**To do:**
Count the lines of the records that contain the string "subtitle", and give only the number.
□ □ □
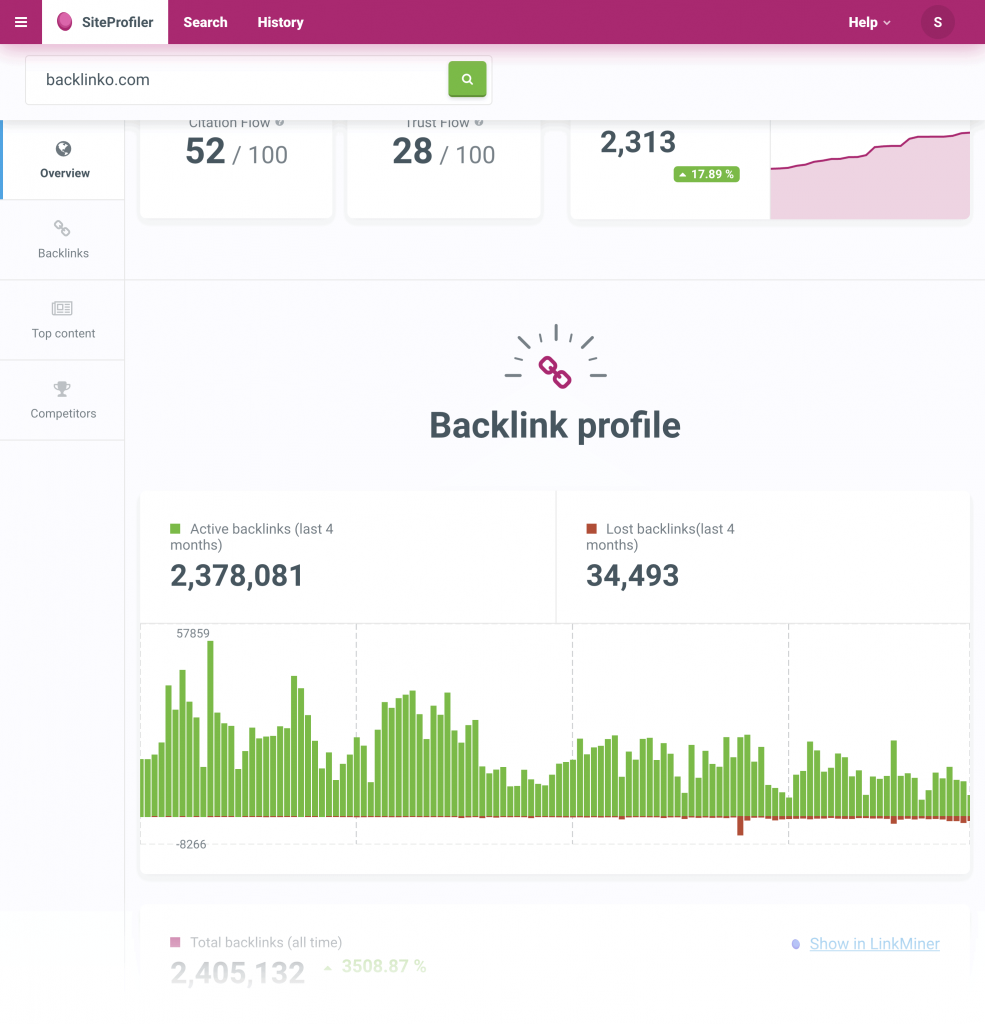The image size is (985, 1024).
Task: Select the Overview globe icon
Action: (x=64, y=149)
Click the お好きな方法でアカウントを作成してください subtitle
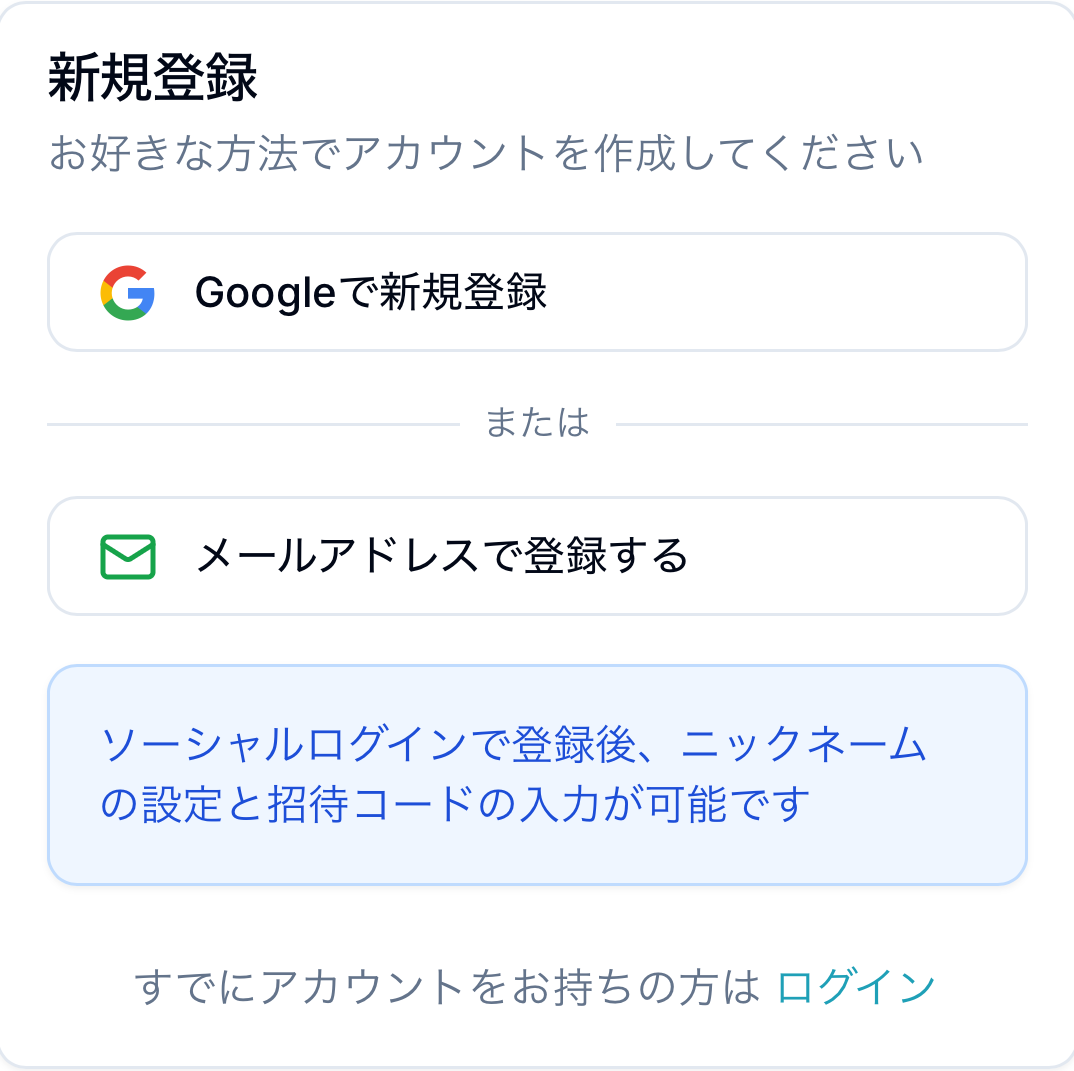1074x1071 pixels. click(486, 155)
□ □ □
**Full output:**
1